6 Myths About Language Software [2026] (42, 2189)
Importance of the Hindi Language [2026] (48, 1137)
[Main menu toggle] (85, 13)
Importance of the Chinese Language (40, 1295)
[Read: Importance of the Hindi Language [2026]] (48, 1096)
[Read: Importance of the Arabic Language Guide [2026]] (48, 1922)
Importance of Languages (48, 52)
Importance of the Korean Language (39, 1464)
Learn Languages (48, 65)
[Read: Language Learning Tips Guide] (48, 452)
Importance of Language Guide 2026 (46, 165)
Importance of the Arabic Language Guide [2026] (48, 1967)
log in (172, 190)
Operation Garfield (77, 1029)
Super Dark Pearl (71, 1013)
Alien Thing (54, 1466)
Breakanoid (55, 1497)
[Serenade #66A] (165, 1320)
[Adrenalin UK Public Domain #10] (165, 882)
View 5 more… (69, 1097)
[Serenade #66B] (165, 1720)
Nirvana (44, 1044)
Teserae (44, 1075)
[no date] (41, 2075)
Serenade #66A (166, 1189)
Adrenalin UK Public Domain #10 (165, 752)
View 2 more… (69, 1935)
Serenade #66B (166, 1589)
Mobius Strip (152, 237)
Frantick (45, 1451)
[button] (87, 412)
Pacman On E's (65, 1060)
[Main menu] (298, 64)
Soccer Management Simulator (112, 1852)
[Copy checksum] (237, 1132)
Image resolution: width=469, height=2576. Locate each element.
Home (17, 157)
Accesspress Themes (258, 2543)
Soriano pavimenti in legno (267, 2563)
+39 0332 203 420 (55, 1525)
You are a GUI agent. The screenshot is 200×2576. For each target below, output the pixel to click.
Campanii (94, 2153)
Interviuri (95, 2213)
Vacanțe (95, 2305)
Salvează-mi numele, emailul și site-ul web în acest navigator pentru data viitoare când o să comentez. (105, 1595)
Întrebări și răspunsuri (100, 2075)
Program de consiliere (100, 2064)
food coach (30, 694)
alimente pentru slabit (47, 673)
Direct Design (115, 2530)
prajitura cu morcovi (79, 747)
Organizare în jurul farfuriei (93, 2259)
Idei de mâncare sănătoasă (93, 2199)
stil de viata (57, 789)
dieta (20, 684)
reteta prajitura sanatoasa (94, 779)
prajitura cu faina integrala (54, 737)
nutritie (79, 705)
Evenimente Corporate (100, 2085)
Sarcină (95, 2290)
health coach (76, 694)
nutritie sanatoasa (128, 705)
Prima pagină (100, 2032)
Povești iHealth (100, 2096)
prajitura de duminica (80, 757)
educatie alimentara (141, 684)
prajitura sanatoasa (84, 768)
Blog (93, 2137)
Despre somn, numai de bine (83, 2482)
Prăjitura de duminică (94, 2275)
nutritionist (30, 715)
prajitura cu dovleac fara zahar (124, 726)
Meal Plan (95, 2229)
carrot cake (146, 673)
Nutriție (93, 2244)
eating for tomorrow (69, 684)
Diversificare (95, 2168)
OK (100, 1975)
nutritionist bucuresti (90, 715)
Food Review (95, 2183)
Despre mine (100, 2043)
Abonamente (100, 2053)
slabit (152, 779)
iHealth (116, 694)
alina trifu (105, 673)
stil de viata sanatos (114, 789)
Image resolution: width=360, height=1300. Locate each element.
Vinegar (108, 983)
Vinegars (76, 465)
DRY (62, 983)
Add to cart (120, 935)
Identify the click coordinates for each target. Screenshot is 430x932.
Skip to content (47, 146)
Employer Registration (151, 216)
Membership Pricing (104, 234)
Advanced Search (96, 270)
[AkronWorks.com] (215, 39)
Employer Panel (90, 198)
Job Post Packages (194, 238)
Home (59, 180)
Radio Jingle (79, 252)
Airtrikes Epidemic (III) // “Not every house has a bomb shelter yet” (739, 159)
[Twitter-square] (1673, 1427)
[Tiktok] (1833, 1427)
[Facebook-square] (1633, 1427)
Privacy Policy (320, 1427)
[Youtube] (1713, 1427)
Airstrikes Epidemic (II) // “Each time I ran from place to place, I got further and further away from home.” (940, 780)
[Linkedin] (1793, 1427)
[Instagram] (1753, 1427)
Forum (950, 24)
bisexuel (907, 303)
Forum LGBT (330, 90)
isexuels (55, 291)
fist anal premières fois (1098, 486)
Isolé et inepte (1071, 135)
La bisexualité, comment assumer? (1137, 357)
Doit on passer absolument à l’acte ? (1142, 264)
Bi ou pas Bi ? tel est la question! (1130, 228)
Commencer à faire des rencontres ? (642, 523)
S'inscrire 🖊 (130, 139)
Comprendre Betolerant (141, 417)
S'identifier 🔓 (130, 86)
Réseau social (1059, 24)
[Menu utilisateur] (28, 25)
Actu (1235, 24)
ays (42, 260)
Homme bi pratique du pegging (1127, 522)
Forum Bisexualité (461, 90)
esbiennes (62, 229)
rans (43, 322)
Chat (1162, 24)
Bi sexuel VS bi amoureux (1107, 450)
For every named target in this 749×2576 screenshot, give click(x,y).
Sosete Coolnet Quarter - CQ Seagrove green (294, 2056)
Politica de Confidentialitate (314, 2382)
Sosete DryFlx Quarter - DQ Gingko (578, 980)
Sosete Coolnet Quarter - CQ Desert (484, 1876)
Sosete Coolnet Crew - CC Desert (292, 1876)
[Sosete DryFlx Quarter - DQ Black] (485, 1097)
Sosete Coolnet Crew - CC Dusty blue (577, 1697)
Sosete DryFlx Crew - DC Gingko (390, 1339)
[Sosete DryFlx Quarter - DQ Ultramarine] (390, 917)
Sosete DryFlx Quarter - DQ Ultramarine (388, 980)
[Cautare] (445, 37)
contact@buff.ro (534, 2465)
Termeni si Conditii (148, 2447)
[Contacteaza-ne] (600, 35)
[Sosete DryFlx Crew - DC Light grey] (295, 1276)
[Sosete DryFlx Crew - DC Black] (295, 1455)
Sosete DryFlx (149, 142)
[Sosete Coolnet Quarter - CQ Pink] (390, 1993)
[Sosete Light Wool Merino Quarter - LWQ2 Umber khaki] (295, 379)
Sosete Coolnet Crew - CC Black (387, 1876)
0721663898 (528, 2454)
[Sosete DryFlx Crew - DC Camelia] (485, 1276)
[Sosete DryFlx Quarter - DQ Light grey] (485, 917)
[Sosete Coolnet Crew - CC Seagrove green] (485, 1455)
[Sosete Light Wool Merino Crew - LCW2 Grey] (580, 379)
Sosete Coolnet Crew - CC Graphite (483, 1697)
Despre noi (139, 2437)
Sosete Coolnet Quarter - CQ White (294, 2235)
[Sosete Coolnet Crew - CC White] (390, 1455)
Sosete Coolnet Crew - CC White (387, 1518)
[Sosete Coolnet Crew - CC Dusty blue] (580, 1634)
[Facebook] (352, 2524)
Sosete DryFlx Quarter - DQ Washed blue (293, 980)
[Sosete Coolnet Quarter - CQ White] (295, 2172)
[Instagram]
■ ■ ■ ■ ■ ■ ■
* WHAT TO WORK ON: From the records above, repeat exactly the lines from the one with "[Sosete Coolnet Crew - CC Seagrove" through the one with "[Sosete Coolnet Crew - CC White] (390, 1455)", both included.

* OUTPUT BELOW:
[Sosete Coolnet Crew - CC Seagrove green] (485, 1455)
[Sosete Light Wool Merino Crew - LCW2 Grey] (580, 379)
Sosete Coolnet Crew - CC Graphite (483, 1697)
Despre noi (139, 2437)
Sosete Coolnet Quarter - CQ White (294, 2235)
[Sosete Coolnet Crew - CC White] (390, 1455)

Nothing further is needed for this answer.